Monday, Sep. 19, 1938
"Moral Rearmament"
Decade ago the followers of Dr. Frank Nathan Daniel Buchman, commonly called ''Buchmanites," were mostly youngsters at the age of puberty who were obsessed, or were told that they ought to be obsessed, with personal, private sin. Prime Buchmanite teaching was that such sin could be purged by confession. Today the high command of Buchmanism is more mature, the movement calls itself the Oxford Group,* and its policies have been weaned from sex.
In recent years Oxford Groupers have concluded that '"God-control" could, and should, change not only individuals but nations and the world. One instance of this belief which gives pause to many an anti-Fascist is the Buchmanite notion that dictators are fine fellows who simply need a little Buchmanite guidance to become good Buchmanites--and incidentally order their obedient millions to do likewise. Last week in London, world headquarters of the Group, and in Switzerland, where Buchmanites have held many an international gathering, Dr. Buchman's current strategy bore newsworthy results.
To the London Times last fortnight, 33 M.P.s dispatched a statement approving the Oxford Group's "crusade for moral rearmament which appears to be spreading rapidly." Signers included not only Conservative committee members and two onetime Lord Mayors, but Laborites like Arthur Henderson, J. R. Clynes (onetime Home Secretary), John McGovern. Last week in the Times much the same approval was expressed by an even weightier assemblage of 17 names. Among them: Earl Baldwin of Bewdley, the Marquess of Salisbury, Field Marshal Sir William Birdwood, Lord Chamberlain the Earl of Clarendon, Admiral of the Fleet the Earl of Cork & Orrery, the Earl of Lytton, Viscount Sankey, Lord Trenchard, Lord Stamp.
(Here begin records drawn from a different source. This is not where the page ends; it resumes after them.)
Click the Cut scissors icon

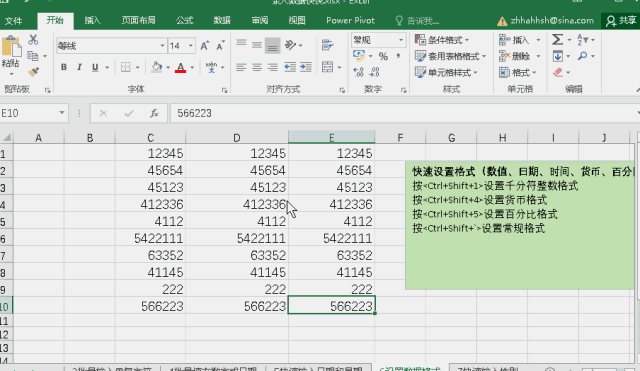33,40
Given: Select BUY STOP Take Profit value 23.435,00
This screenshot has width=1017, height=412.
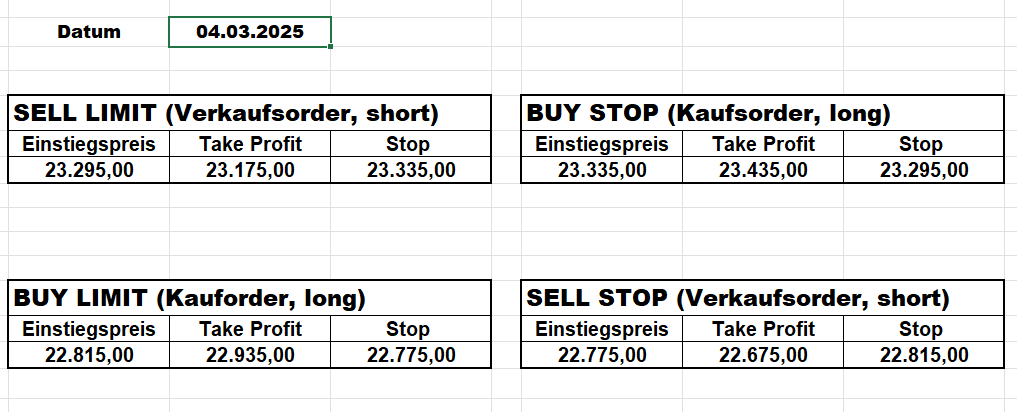Looking at the screenshot, I should pos(763,170).
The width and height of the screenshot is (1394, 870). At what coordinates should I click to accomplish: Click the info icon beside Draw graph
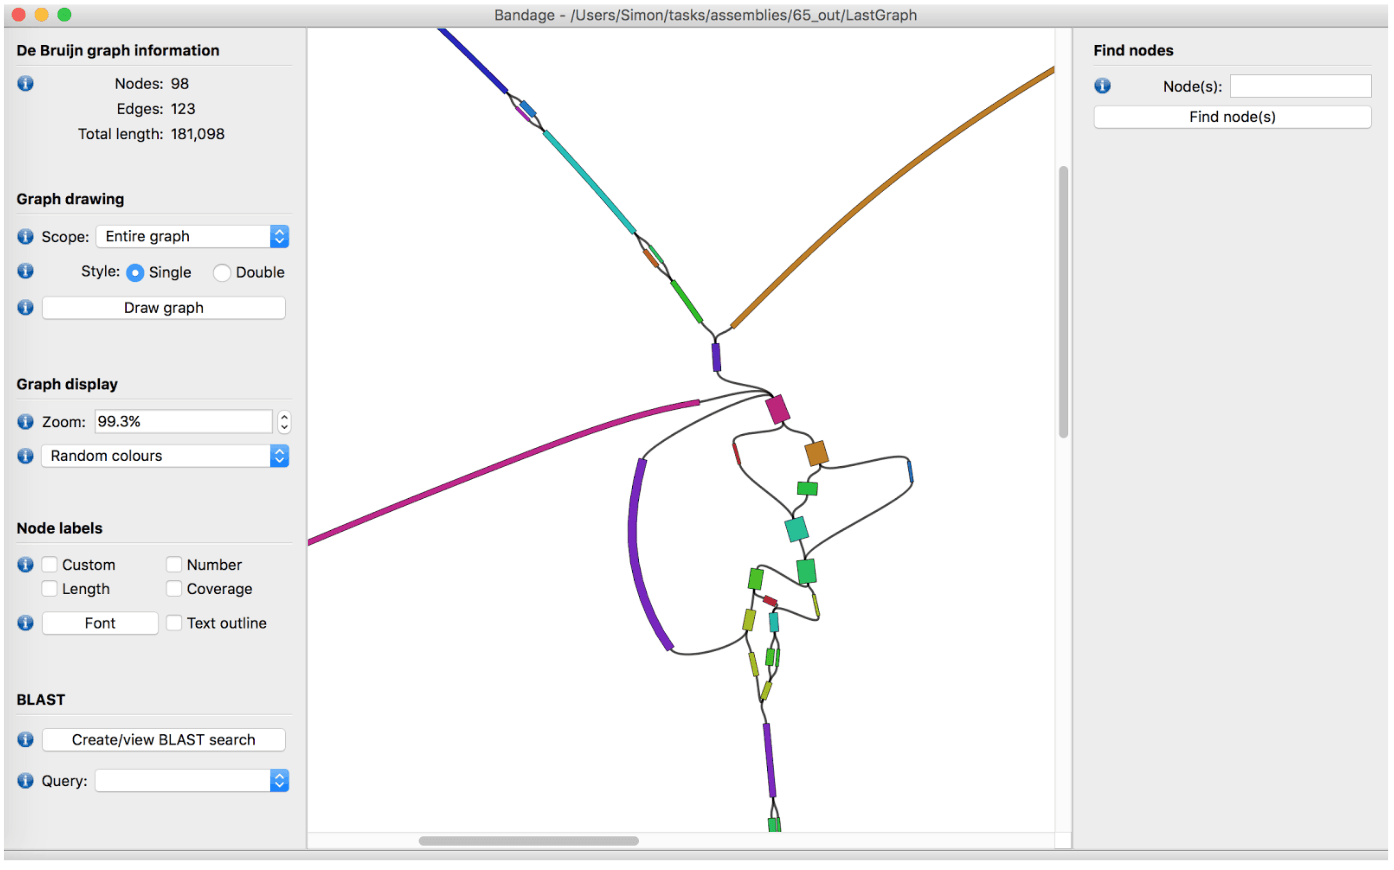click(x=25, y=307)
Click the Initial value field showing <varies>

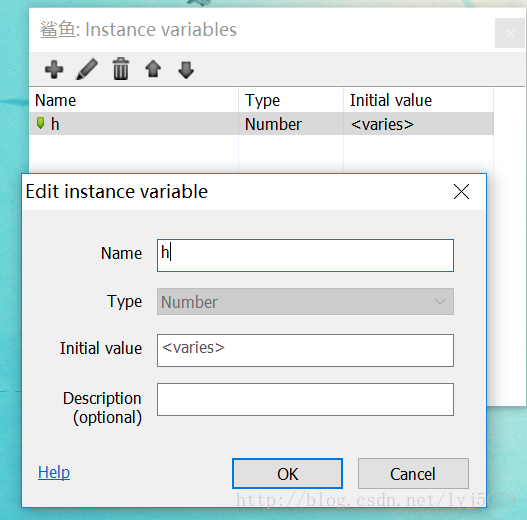click(305, 350)
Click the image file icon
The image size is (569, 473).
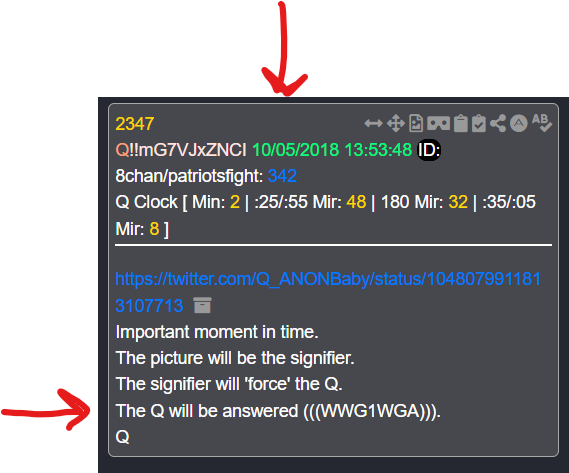(416, 123)
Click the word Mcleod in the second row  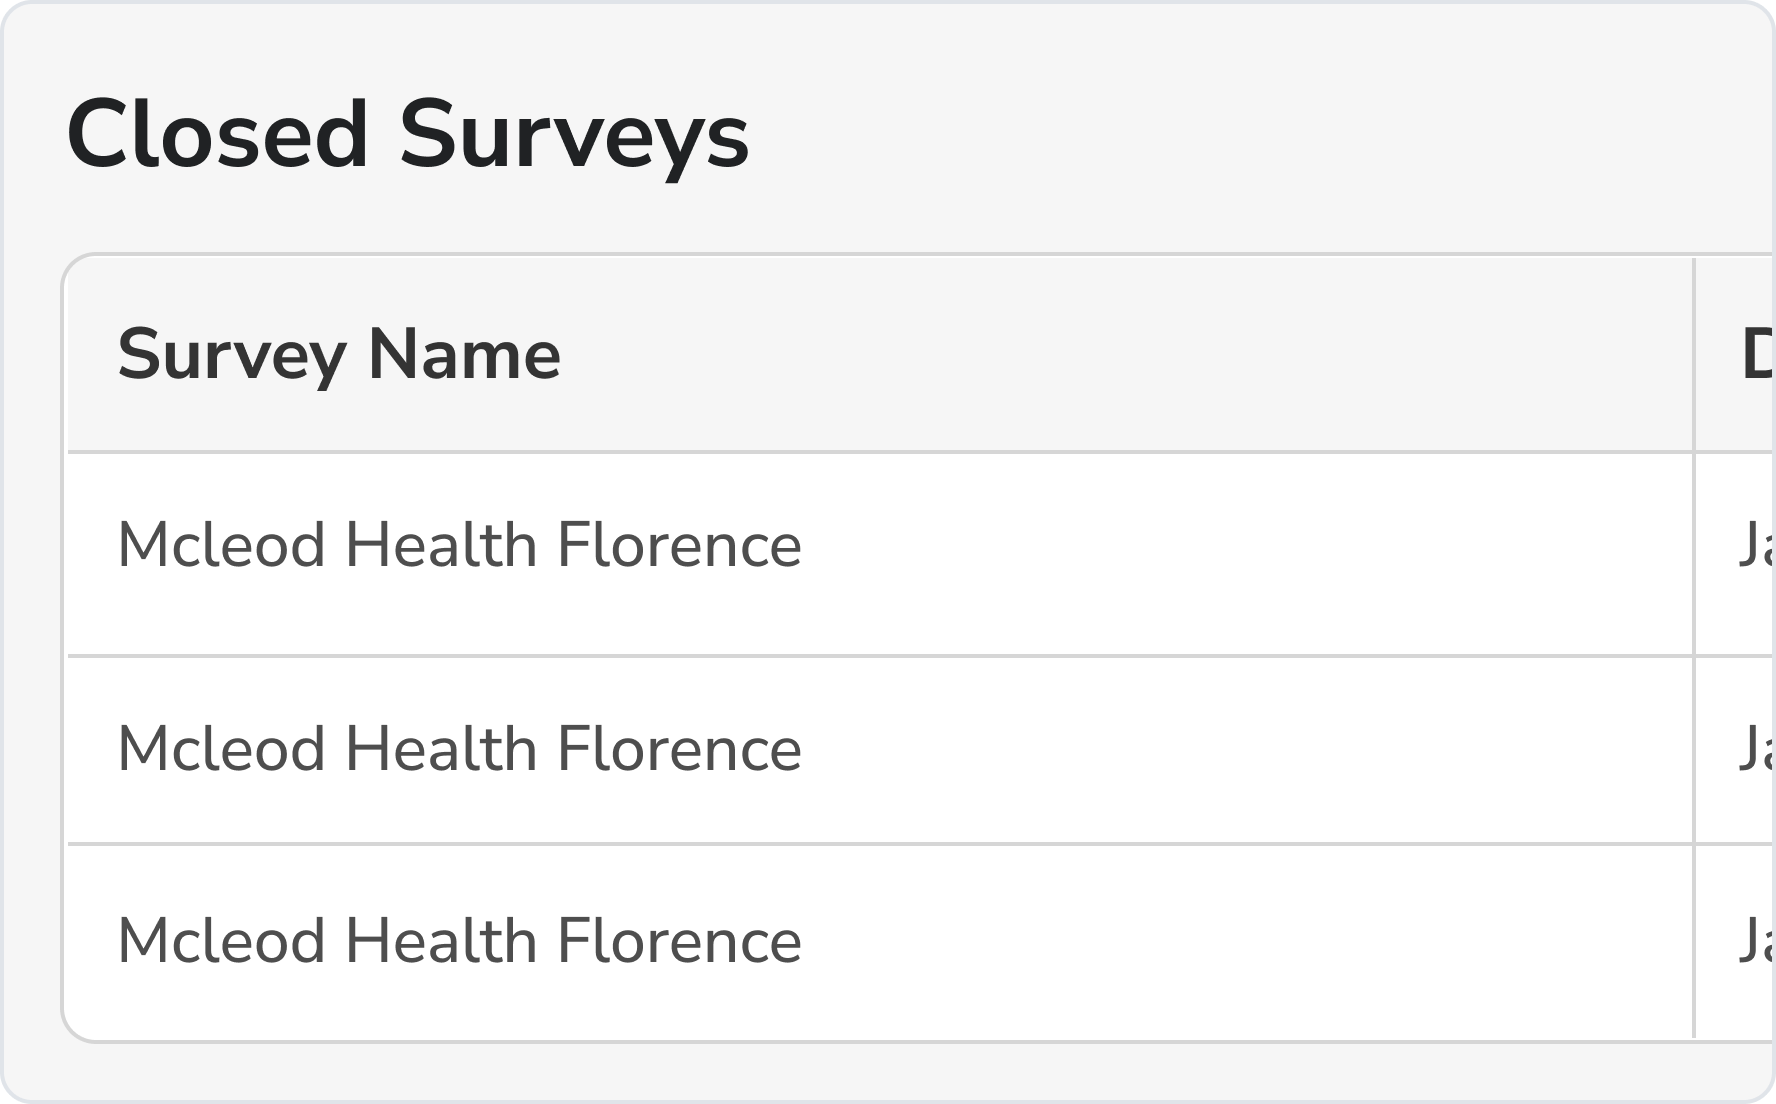[x=222, y=749]
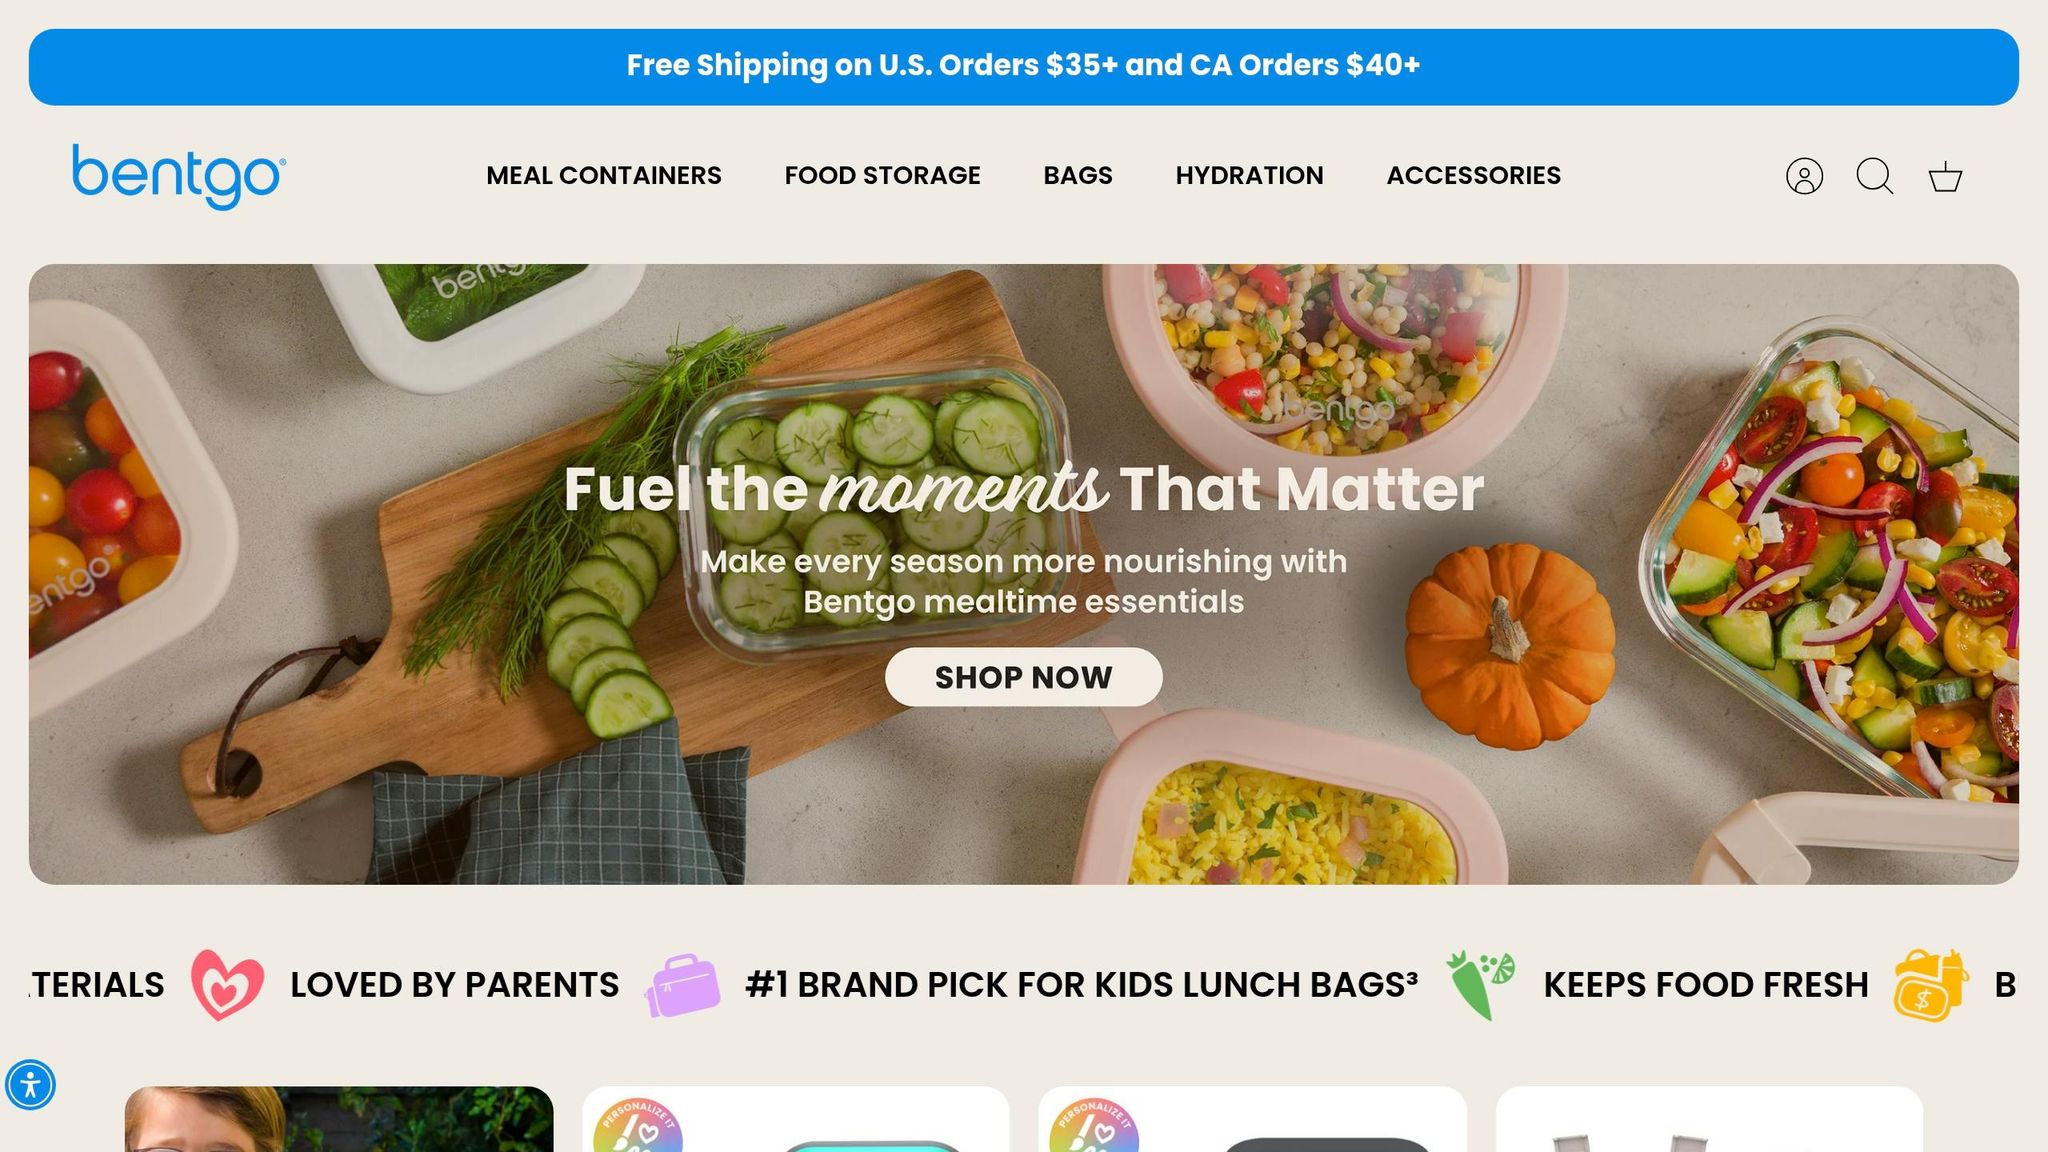Click the purple lunch bag icon
This screenshot has height=1152, width=2048.
(x=683, y=985)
Said these noble lords, while the world approached a crisis (see p. 17): ''The world cannot forever continue plunging from crisis to crisis. We must act before crisis ends in catastrophe. . . . God's living spirit calls each nation like each individual to its highest destiny and breaks down the barriers of fear and greed, of suspicion and haired."
Last week at an international Group houseparty in Interlaken, Switzerland gathered 2,000 Groupers from 40 nations. Though Oxford Group publicity (increasingly well-organized) featured such leaders as Foreign Minister J. A. N. Patijn of The Netherlands and Parliament President Carl J. Hambro of Norway--scheduled to speak at Interlaken--it w'as careful not to ignore the lowly-born. One delegate to the assembly was Labor Leader Todd Sloan, 62, onetime London dock hand, to Oxford Groupers a "radical agitator" now reformed. In clearest terms he stated Buchmanism's new, grown-up policy: "In the moral rearmament of the Oxford Group I have found some common sense with real fire behind it--not the mean-minded revolution of the changed life in the individual, which never goes beyond personal convenience, but a broad evolution which changes a nation's moral climate. This new evolution is our last chance. . . ."
* With only the loosest connections with Oxford University, the Oxford Group is by no means to be with the Oxford Movement, a Church of England revival of a century ago.